Project Equalization
The same security restrictions regarding data sources are applied to projects; project members still need to be subscribed to data sources in order to access data, and only users with appropriate attributes and credentials will be able to see the data if it contains any row-level or masking security.
However, Project Equalization improves collaboration by ensuring that the data in the project looks identical to all members, regardless of their level of access to data. When enabled, this feature automatically equalizes all permissions so that no project member has more access to data than the member with the least access.
Note: Only project owners can add data sources to the project if this feature is enabled.
For instructions on enabling Project Equalization, navigate to the Managing Projects Tutorial.
Equalized Entitlements
This setting adjusts the minimum attributes required to join the project and to access data within the project. When Project Equalization is enabled, Equalized Entitlements defaults to Immuta's recommended settings, but project owners can edit these settings by adding or removing groups or attributes. However, making these changes entails two potential disadvantages:
-
If you add attributes, members might see more data as a whole, but at least some members of the project will be out of compliance.
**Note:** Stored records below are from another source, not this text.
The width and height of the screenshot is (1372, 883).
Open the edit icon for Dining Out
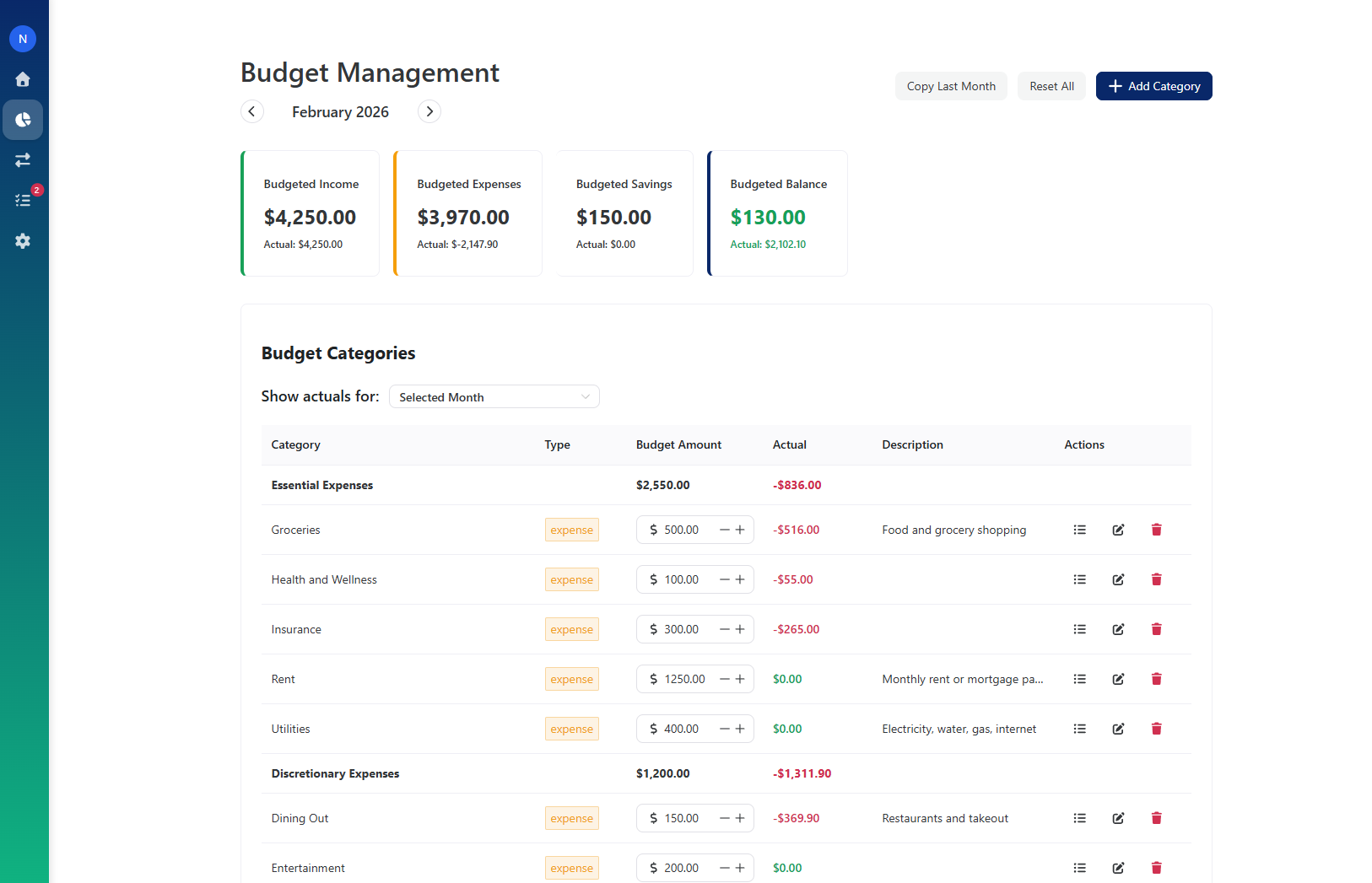tap(1118, 818)
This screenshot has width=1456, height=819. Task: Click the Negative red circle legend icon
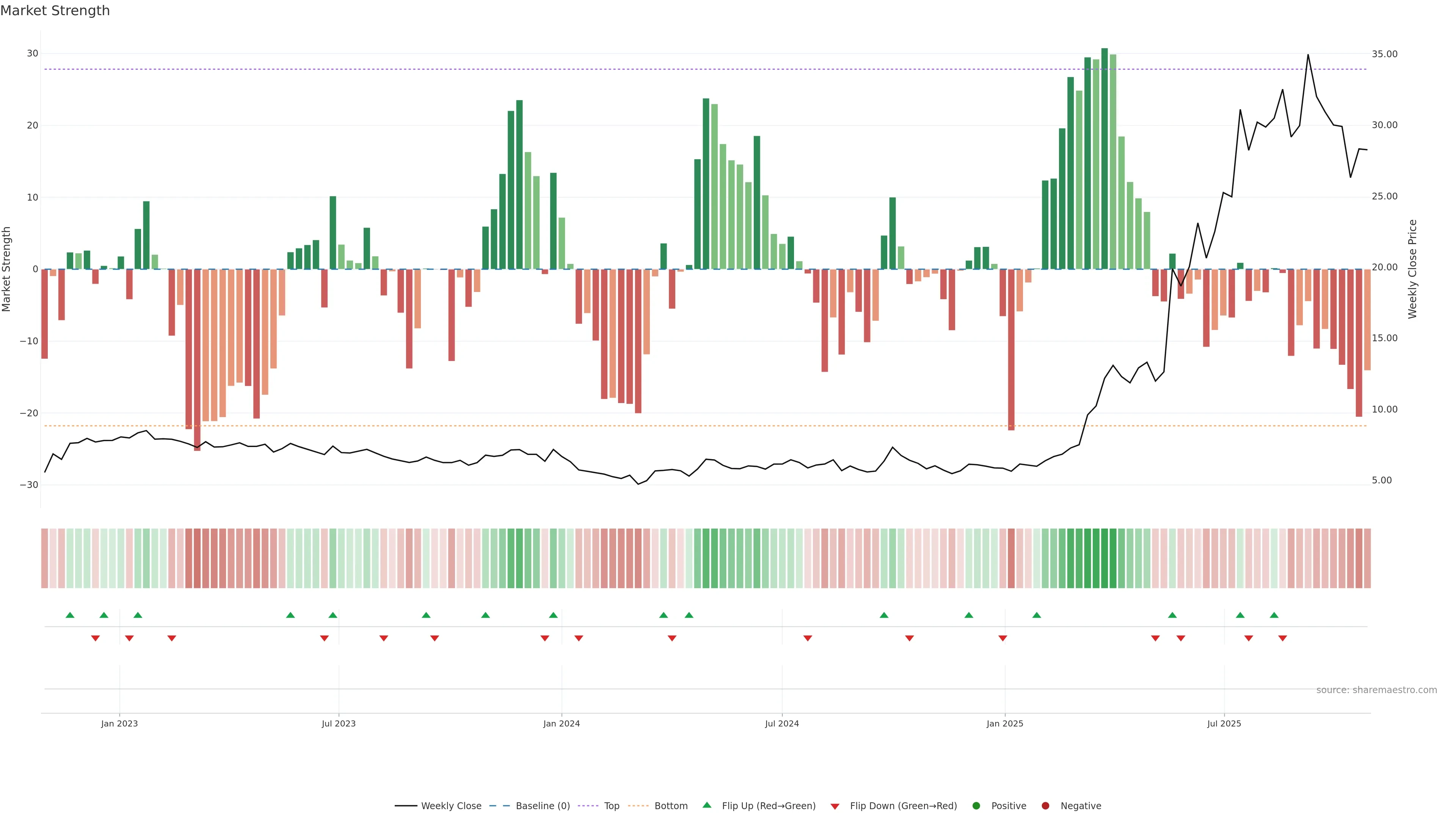1045,806
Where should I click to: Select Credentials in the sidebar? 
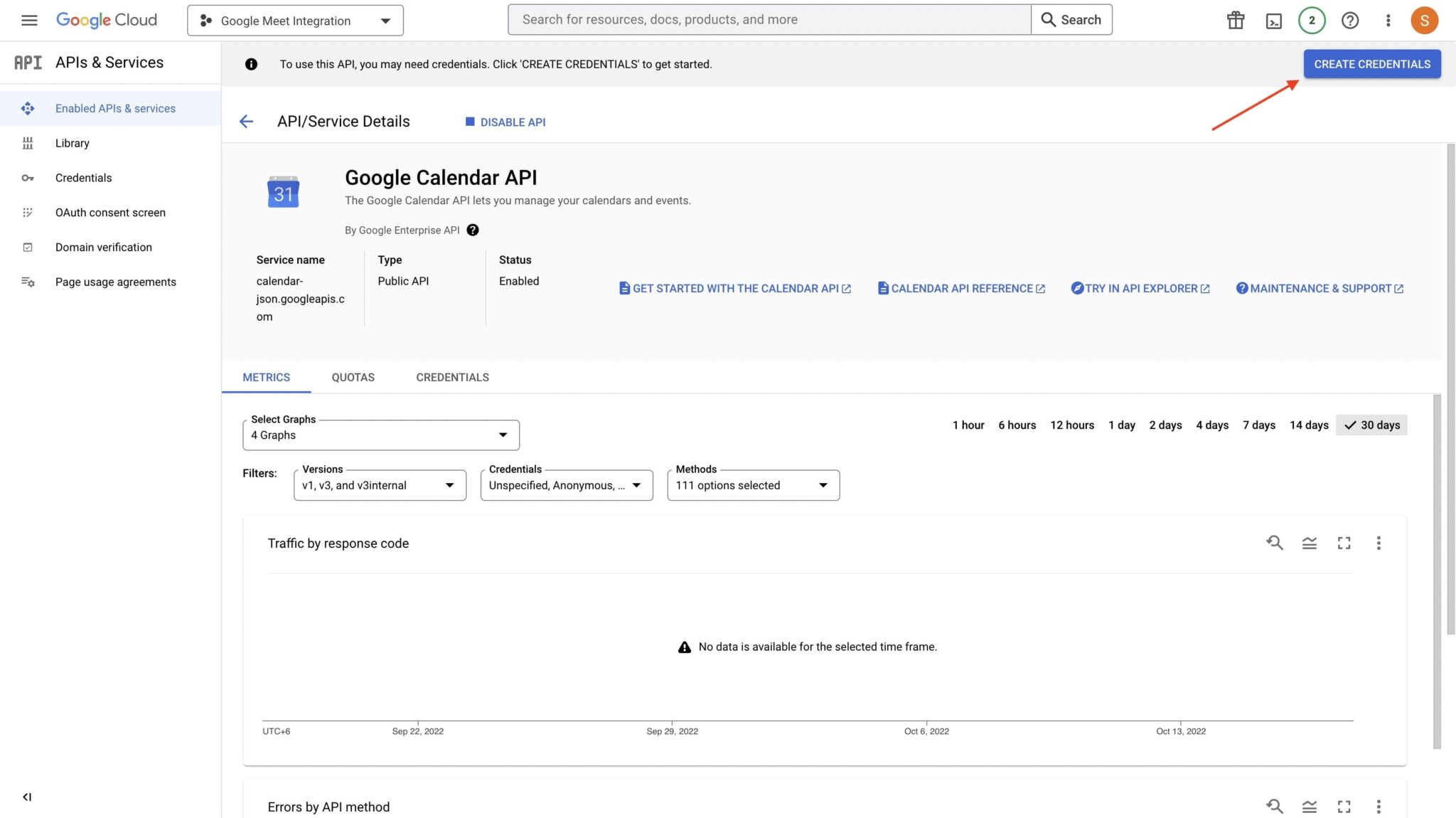[x=83, y=177]
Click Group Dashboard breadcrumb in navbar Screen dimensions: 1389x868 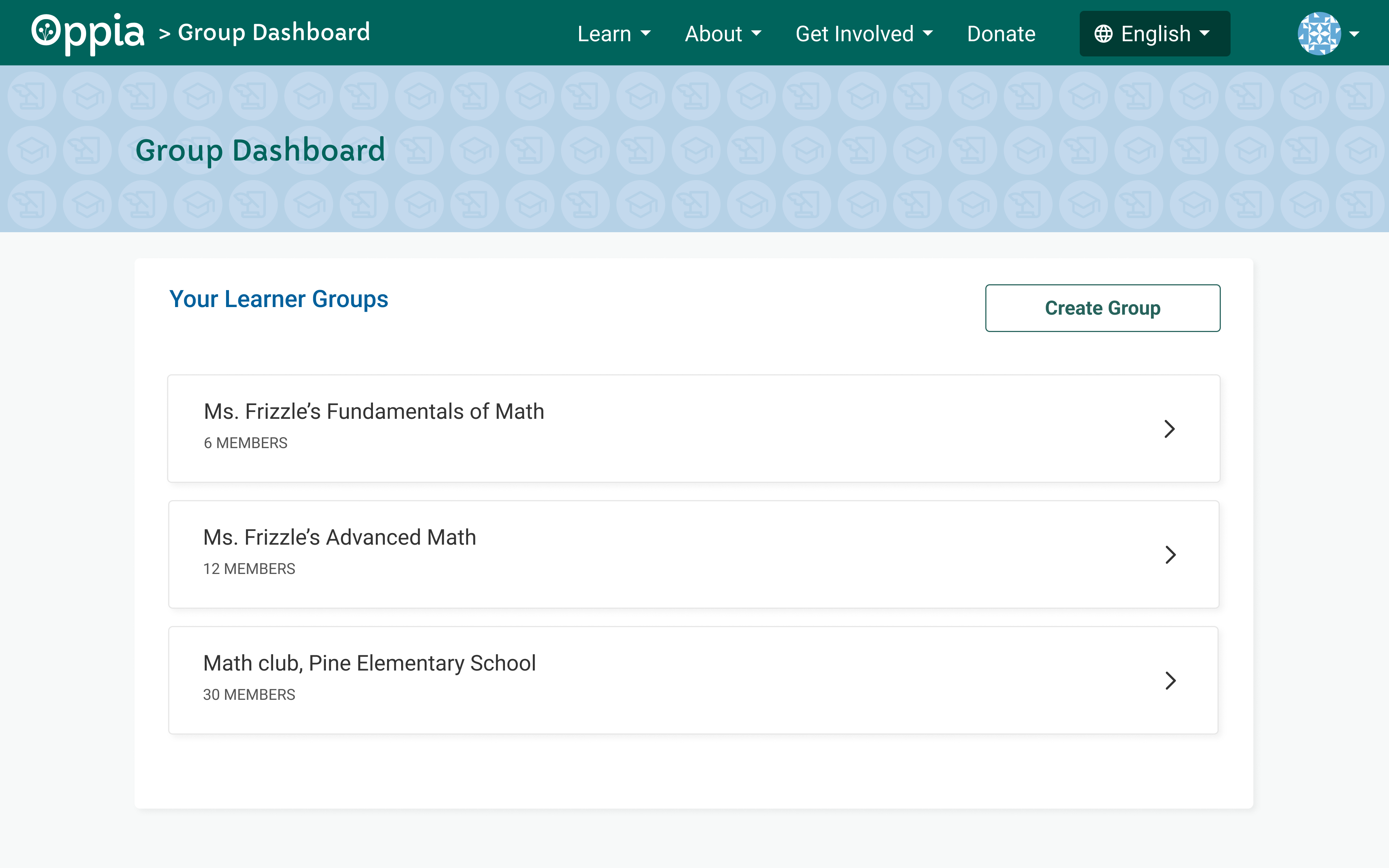coord(274,33)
The status of users' compliance is visible from the Members tab within the project.
-
If you remove an attribute or group, the project will be open to users with fewer privileges, but this change might make less data visible to all project members. Removing attributes is only recommended if you foresee new users joining with less access to data than the current members.
Validation Frequency
This setting determines how often user credentials are validated, which is critical if users share data with project members outside of Immuta, as they need a way to verify that those members' permissions are still valid. Validation Frequency provides those means of verification.
Masked Joins
This feature allows masked columns to be joined within the context of a project.
Note: Masked columns cannot be joined across data sources that are not linked by a project.
For instructions on enabling Masked Joins, navigate to the Managing Projects Tutorial.
Derived Data Sources
When Project Equalization is enabled, members can use data sources within the project to create a derived data source. This derived data source dynamically inherits the Subscription Policies and purpose restriction Data Policies from the parent source(s).
For example, consider these data sources, each containing a Subscription and Data Policy:
Data Source A
Subscription Policy: Allow users to subscribe to the data source when user is a member of group Medical Claims
Data Policy: Mask by making null the value in the column(s) address except for members of group Legal
Data Source B
Subscription Policy: Allow users to subscribe to the data source when user is approved by anyone with permission Owner and anyone with permission Governance
Data Policy: Limit usage to purpose(s) Research for everyone
If a user creates a derived data source from these two data sources, then that source (Data Source C) will inherit these policies, and these inherited policies are unchangeable:
Data Source C
Subscription Policy: Allow user to subscribe when they satisfy all of the following:
- is a member of group Legal and is a member of group Medical Claims
- is approved by anyone with permission Owner (of Data Source B) and anyone with permission Governance
Data Policy: Limit usage to purpose(s) Research for everyone
Note: If members use data outside the project to create their data source, then they must first add that data to the project and re-derive the data source through the project connection. When creating a derived data source, members are prompted to certify that their data is derived from the parent data sources they selected upon creation.
For detailed instructions on creating a derived data source, navigate to the Project Owner Guide.